→ **Work to be completed**
Convert the lines of the entries below, from the line containing "Reply to the tweet via speech bubble icon" through the line containing "(1084, 627)", inclusive, into a JSON list of strings with one string per line and no blank lines.

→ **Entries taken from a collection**
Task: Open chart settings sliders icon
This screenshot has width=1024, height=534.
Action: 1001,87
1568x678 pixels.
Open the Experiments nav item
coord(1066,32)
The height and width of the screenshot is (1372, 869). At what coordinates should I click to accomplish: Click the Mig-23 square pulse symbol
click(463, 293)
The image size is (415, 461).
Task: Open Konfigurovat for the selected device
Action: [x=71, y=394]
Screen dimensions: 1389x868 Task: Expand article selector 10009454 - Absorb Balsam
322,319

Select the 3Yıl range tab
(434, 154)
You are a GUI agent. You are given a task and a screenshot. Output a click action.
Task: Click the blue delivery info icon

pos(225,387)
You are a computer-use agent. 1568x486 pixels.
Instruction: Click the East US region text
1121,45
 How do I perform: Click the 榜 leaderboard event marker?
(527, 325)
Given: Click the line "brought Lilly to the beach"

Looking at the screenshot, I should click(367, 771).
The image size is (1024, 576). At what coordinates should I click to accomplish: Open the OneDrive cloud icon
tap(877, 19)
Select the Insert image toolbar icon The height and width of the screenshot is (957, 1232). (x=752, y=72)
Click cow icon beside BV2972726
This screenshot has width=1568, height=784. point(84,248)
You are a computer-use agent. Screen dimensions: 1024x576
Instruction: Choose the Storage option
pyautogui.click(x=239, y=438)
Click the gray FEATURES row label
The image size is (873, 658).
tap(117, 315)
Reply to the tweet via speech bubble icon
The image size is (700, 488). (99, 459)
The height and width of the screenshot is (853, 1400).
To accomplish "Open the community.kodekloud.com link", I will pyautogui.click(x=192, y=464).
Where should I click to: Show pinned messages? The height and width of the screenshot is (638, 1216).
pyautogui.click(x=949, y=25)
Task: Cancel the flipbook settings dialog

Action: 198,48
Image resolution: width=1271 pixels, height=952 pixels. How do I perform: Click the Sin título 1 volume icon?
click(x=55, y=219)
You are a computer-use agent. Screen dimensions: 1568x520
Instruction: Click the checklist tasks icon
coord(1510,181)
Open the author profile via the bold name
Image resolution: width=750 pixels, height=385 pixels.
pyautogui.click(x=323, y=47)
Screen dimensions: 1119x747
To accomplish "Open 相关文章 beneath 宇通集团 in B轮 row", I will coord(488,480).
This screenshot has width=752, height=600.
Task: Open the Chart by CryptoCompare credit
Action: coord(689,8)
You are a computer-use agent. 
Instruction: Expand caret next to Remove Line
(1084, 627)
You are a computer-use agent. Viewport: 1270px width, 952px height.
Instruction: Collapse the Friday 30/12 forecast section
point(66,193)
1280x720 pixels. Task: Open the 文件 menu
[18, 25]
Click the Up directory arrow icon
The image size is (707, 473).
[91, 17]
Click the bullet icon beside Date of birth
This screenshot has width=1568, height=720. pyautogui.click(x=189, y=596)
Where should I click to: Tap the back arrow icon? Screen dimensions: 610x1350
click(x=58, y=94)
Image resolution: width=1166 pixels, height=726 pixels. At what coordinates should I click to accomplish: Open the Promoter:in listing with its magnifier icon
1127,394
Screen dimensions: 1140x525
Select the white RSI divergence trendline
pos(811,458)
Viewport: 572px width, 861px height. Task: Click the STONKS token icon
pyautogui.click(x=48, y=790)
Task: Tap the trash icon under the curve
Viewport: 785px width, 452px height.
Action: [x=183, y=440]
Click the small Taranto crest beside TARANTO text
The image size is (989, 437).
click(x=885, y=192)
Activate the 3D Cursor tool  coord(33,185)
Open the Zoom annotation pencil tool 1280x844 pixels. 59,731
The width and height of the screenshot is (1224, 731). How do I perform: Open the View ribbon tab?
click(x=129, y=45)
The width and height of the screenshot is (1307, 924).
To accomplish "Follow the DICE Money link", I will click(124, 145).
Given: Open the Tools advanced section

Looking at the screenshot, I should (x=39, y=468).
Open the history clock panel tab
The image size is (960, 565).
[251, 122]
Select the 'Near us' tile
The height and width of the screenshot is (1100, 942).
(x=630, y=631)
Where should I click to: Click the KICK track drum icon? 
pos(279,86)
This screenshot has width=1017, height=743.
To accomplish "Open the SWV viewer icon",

→ **Written answer**
[
  "Reply to the tweet via speech bubble icon",
  "The image size is (700, 488). (99, 459)",
  "The height and width of the screenshot is (853, 1400).",
  "To accomplish \"Open the community.kodekloud.com link\", I will pyautogui.click(x=192, y=464).",
  "Where should I click to: Show pinned messages? The height and width of the screenshot is (638, 1216).",
  "pyautogui.click(x=949, y=25)",
  "Task: Cancel the flipbook settings dialog",
  "Action: 198,48",
  "Image resolution: width=1271 pixels, height=952 pixels. How do I perform: Click the Sin título 1 volume icon?",
  "click(x=55, y=219)",
  "You are a computer-use agent. Screen dimensions: 1568x520",
  "Instruction: Click the checklist tasks icon",
  "coord(1510,181)",
  "Open the author profile via the bold name",
  "Image resolution: width=750 pixels, height=385 pixels.",
  "pyautogui.click(x=323, y=47)",
  "Screen dimensions: 1119x747",
  "To accomplish \"Open 相关文章 beneath 宇通集团 in B轮 row\", I will coord(488,480).",
  "This screenshot has width=752, height=600.",
  "Task: Open the Chart by CryptoCompare credit",
  "Action: coord(689,8)",
  "You are a computer-use agent. ",
  "Instruction: Expand caret next to Remove Line",
  "(1084, 627)"
]